Supplied text:
┌──
If I have this equation:
$\frac{\partial^2u}{\partial x^2}=\frac{\partial^2u}{\partial t^2}$
And this general solution:
$u(x,t)=\sum^\infty_{n=-\infty}\cos k_nx(C_n\cos k_nt+D_n\sin k_nt)$
Would it then be wrong to write the above solution with only positive values of $n$? In my text book they often write the result from a superposition with only positive values of $n$, becasue the negative values of n already are included in the terms obtained for positive values of $n$.
The boundary condition:
$\frac{\partial u(x,t)}{\partial x}|_{x=0} = \frac{\partial u(x,t)}{\partial x}|_{x=L} = 0$
To get from $\frac{\partial^2u}{\partial x^2}=\frac{\partial^2u}{\partial t^2}$ to the solution I have used separation of variables and superposition.
Where I found:
U(x,t) = X(x)T(t)
And
X^{''}(x) = -k^{2}X(x)
T^{''}(t) = -k^{2}T(t)
Which gives me:
$X(x) = Acos(kx) + Bsin(kx)$
$T(t) = Ccos(kt) + Dsin(kt)$
Using the boundary condition I get: B = 0 and $k = k_{n} = \dfrac{n\pi}{L}$
Then I use superposition to get the solution:
$u(x,t)=\sum^\infty_{n=-\infty}\cos k_nx(C_n\cos k_nt+D_n\sin k_nt)$
└──
Things to do:
**A.** Which constants appear in the expressions for X(x) and T(t) in the post on the wave equation?
**B.** Can you reproduce the post on the wave equation, starting with "If I have this" and going on through "values of $n$."?

Supplied data:
┌──
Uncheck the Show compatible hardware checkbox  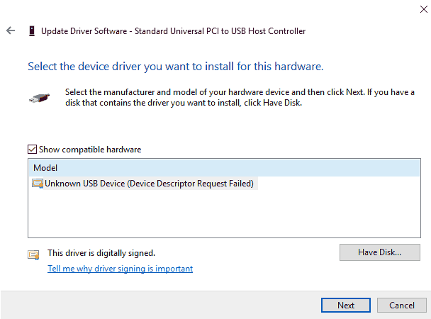(32, 149)
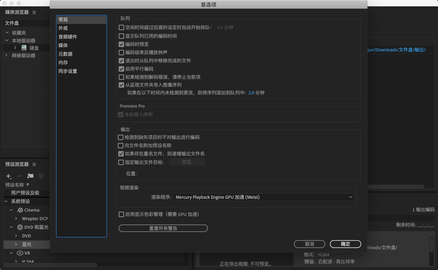Confirm preferences with the 确定 button
Viewport: 438px width, 270px height.
tap(345, 244)
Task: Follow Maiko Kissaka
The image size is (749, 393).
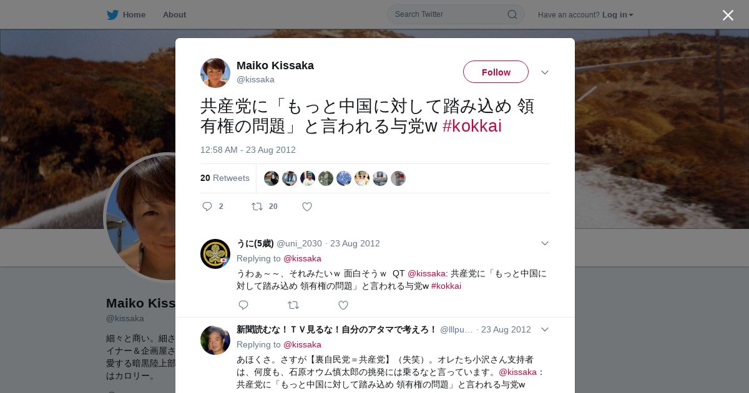Action: click(x=496, y=72)
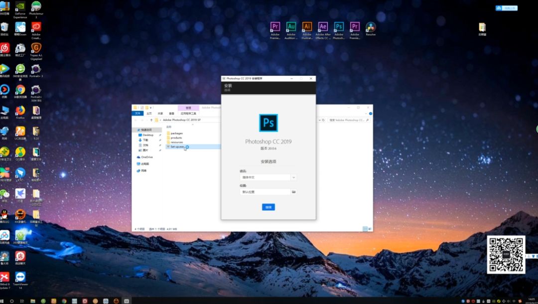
└──
Expected results:
**A.** A, B, C, D

**B.**
If I have this equation:
$\frac{\partial^2u}{\partial x^2}=\frac{\partial^2u}{\partial t^2}$
And this general solution:
$u(x,t)=\sum^\infty_{n=-\infty}\cos k_nx(C_n\cos k_nt+D_n\sin k_nt)$
Would it then be wrong to write the above solution with only positive values of $n$? In my text book they often write the result from a superposition with only positive values of $n$, becasue the negative values of n already are included in the terms obtained for positive values of $n$.